Horror Blackademics: The New Black Vampire

"Daywalkin' Night Stalkin' Bloodsuckas: Black Vampires in Contemporary Film"
Written by Frances Gateward

Genders OnLine Journal, Issue 40 (2004)

Thesis: The construction of the vampiric and their qualities are figures of a creators expression of a personal or shared (cultural) anxiety. From AIDS to women's sexuality, there is nothing that is feared that hasn't been made manifest by some monster or monstrous form on screen. In "historically one of the most racially exclusive" genres, Gateword seeks to examine the direct approach to race in horror along with the intersections of gender and vampirism; how they all work to revise the genre and provide a critique of racial and prejudicial cultural norms.

Examples:

Blacula (1972)

Stands out from other 1970's Blaxploitation fare due to having one of the few Black directors in its genre, William Crain and has a central character in Mamuwalde (Blacula played by William Marshall) with a conflict stems from "the destructive legacies of the slave trade".

Vampirism in Blacula:

"Used to invoke the horrors of slavery and the continued oppression of Black Americans."

Royalty heads Prince Mamuwalde and his wife Luva (Vonetta McGee) travel to Eastern Europe in 1780 to meet with Dracula, hoping to have a discussion that leads to the end of the Trans-Atlantic slave trade, Dracula is unwilling "to renounce the access his class, race, and gender affords him," and as the tension between the three crescendos, Luva is captured and Mamuwalde is enslaved by Dracula's vampiric curse and placed in a coffin that makes the Trans-Atlantic journey.

"It is important to note that in the original theatrical trailer for the film, Blacula is referred to not as a monstrosity to fear or a source of horror, but as a Black avenger in contemporary Los Angeles."

Blacula looks to reclaim his autonomy: 

- Combating the police, symbolic of just one institution that uses racial discrimination for, at times, unjust brute force to subjugate a group of people based on skin color. 

- Asking for Tina's (Vonetta McGee again) affections because of her striking resemblance to Luva, "an attempt to regain his pre-vampiric past." Blacula is "one of the first filmic vampires to transform the archetype from one of the solitary, bestial predator to that of a more humanized, reluctant victim."

Vampira (1974)

Comments on "the fears rendered in public health policies concerning race and blood tranfusions throughout U.S. history" as the premise of the film is Dracula's blood transfusion for his comatose wife both revives her and turns her skin dark due to the use of one black woman's blood.

Vampira is a "light comedy," but it cleverly highlights racial Otherness and fantastical attempts to reverse it (physical Blackness).

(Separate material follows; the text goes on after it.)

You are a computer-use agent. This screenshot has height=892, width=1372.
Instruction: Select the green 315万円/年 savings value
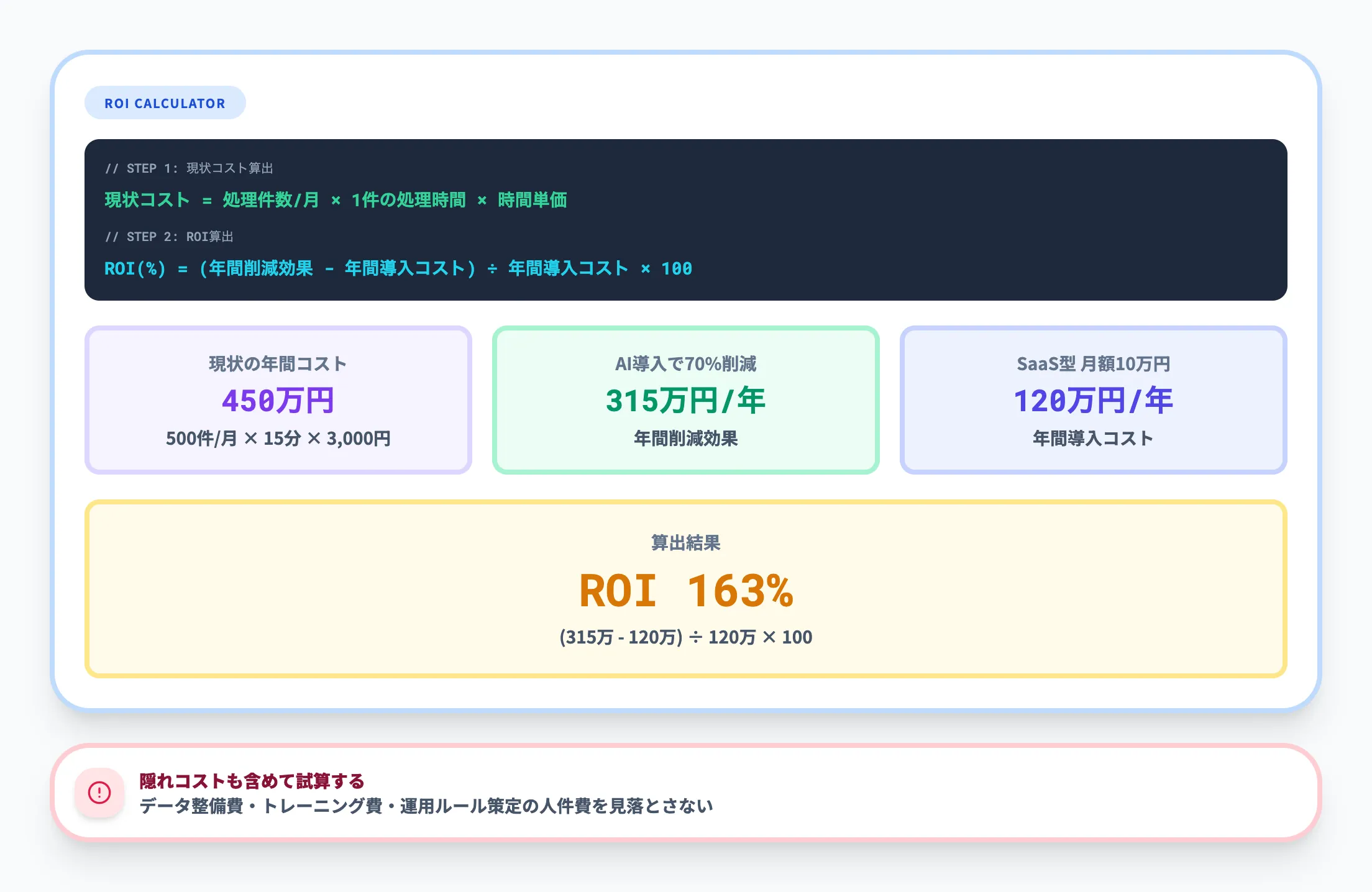[685, 401]
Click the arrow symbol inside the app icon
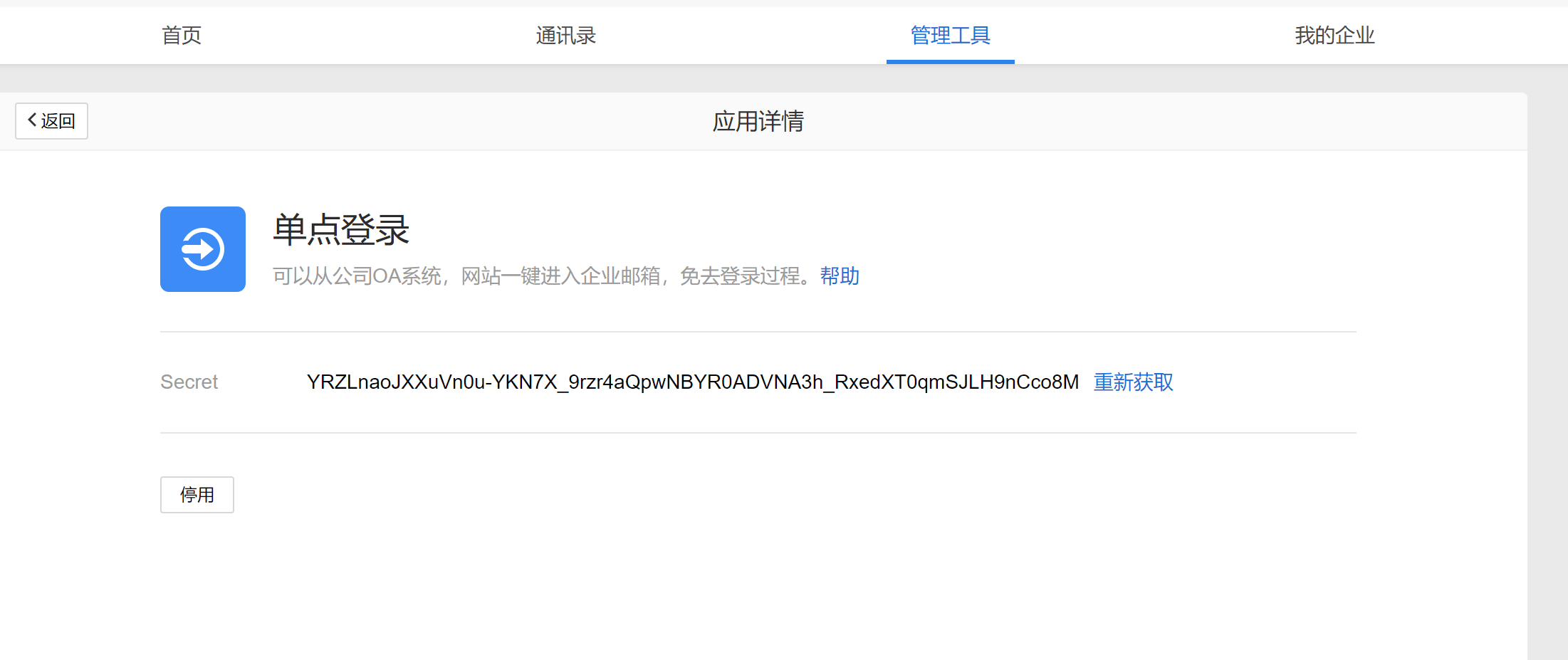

The film as a whole rejects Dracula's motives and celebrates Black popular culture during the time of its release.


Def By Temptation (1990)

Uses vampirism's relationship to feeding and sexuality in order to dichotomize Christian doctrine and punishing the sinful.

Genders monstrosity; relies on uncomplicating the antiquated notions of morality to suggest the opposite is the only thing that will 'save' the Black community. Since 'race films' of the 1910's-1940's were reactions to racism and public policies that argued the inherent inferiority of Black people, the 'Black elite' of sorts turned to opposite definitions imposed upon them to honestly, yet with no sense of nuance, show the lives of Black people. Def By Temptation picks up this tradition, only modern in its setting and circumstances.

Blade (1998)

Plays on the concept of miscegenation. Blade, as half human/half vampire, rejects/attempts to control his vampiric tendencies and chooses human preservation by fighting against vampires seeking to dominate the human race through murder (which is why, I would assume Gateward is equating vampirism to whiteness in this case).

How vampirism is racialized as whiteness:

  • symbolic figures of enslavement (Blacula)
  • bodily violation that passes on genetic enhancements (Blade's mother is bitten while pregnant with him)
  • vampire self-definitions of superiority through their innate abilities
  • infiltration of institutions of 'law and order' (the police, etc.)
  • hierarchies ("pure bloods" to "lesser" vampires who were turned)
  • "Daywalker" a term used in Blade to connote vampires that can walk in sunlight, and are the epithet, half-breed.

Discussion Questions 

How does Gateward further assert Blacula as a critique of Black monstrosity? What other tenets are addressed in his legacy as a figure addressing oppressive societal forces?

Name two factors that contributed to the growing interest by film studios to release films written, directed, and centering black people. What set Def By Temptation a part from the multiple black cinema films of the early 1990s?

In what ways does Gateward note the shift of the depiction of the vampire in the late 1990's/early 2000's on film?

What are some of the binaries a character like Blade struggle with and how does he portray a modernized version of the classic movie "tragic mulatto" trope?

Where does Gateward position the black vampire in her conclusion? How does being black and being a monster translate into the real, lived experiences of black/non-white people and how has it been portrayed on screen?